◆ **PROBLEM TO WORK ON**: Each line from the one containing "This screenshot has width=1330, height=1294." to the end of the records should be copied exactly, and no other line.

◆ **EXTRACTED RECORDS**:
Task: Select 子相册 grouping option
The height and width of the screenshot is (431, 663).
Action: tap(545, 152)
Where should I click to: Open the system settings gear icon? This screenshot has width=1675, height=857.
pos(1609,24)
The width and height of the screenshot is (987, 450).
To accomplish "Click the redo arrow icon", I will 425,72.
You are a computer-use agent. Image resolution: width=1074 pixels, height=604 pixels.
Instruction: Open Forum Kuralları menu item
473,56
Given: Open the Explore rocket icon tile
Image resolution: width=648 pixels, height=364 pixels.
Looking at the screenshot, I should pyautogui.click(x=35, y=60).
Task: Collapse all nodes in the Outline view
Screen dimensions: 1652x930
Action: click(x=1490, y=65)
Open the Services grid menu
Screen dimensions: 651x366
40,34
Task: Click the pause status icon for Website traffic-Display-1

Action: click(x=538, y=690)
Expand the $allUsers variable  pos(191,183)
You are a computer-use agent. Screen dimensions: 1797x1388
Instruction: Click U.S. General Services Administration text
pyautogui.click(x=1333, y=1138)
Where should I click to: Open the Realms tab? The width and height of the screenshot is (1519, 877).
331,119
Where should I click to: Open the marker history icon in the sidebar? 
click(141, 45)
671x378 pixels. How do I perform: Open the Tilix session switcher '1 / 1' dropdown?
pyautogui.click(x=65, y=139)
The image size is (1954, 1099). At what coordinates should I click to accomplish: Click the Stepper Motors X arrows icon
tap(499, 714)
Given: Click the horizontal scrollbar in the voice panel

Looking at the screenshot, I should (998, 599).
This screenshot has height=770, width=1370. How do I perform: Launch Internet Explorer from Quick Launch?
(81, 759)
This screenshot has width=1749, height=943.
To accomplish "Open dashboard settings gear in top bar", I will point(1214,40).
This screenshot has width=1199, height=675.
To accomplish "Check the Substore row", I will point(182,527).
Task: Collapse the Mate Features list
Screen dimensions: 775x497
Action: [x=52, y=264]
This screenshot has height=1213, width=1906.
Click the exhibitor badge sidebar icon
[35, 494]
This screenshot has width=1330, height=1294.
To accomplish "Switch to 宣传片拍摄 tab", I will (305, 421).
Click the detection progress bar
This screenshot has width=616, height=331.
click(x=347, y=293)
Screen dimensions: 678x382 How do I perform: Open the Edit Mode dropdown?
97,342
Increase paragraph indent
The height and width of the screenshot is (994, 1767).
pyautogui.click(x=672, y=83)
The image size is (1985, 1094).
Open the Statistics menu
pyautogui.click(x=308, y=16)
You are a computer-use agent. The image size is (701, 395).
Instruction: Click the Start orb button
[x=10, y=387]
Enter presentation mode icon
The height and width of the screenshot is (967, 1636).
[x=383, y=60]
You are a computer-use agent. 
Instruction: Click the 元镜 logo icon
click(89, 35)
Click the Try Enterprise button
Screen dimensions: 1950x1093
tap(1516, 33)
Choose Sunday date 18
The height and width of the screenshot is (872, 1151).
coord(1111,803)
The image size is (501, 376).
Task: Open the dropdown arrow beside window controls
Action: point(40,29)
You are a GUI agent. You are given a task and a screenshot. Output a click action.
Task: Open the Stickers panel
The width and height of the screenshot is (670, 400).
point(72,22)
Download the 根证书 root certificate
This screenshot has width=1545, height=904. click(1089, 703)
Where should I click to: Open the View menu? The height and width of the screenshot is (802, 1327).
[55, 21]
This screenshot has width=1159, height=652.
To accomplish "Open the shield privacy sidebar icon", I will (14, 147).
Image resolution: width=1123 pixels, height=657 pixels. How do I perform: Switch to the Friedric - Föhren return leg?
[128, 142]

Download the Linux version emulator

◆ **TASK SOLUTION**:
This screenshot has width=1330, height=1294.
To accomplish "Switch to 宣传片拍摄 tab", I will (305, 421).
Click the detection progress bar
This screenshot has width=616, height=331.
click(x=347, y=293)
Screen dimensions: 678x382 How do I perform: Open the Edit Mode dropdown?
97,342
Increase paragraph indent
The height and width of the screenshot is (994, 1767).
pyautogui.click(x=672, y=83)
The image size is (1985, 1094).
Open the Statistics menu
pyautogui.click(x=308, y=16)
You are a computer-use agent. The image size is (701, 395).
Instruction: Click the Start orb button
[x=10, y=387]
Enter presentation mode icon
The height and width of the screenshot is (967, 1636).
[x=383, y=60]
You are a computer-use agent. 
Instruction: Click the 元镜 logo icon
click(89, 35)
Click the Try Enterprise button
Screen dimensions: 1950x1093
tap(1516, 33)
Choose Sunday date 18
The height and width of the screenshot is (872, 1151).
coord(1111,803)
The image size is (501, 376).
Task: Open the dropdown arrow beside window controls
Action: point(40,29)
You are a GUI agent. You are given a task and a screenshot. Output a click action.
Task: Open the Stickers panel
The width and height of the screenshot is (670, 400).
point(72,22)
Download the 根证书 root certificate
This screenshot has width=1545, height=904. click(1089, 703)
Where should I click to: Open the View menu? The height and width of the screenshot is (802, 1327).
[55, 21]
This screenshot has width=1159, height=652.
To accomplish "Open the shield privacy sidebar icon", I will (14, 147).
Image resolution: width=1123 pixels, height=657 pixels. How do I perform: Switch to the Friedric - Föhren return leg?
[128, 142]

Download the Linux version emulator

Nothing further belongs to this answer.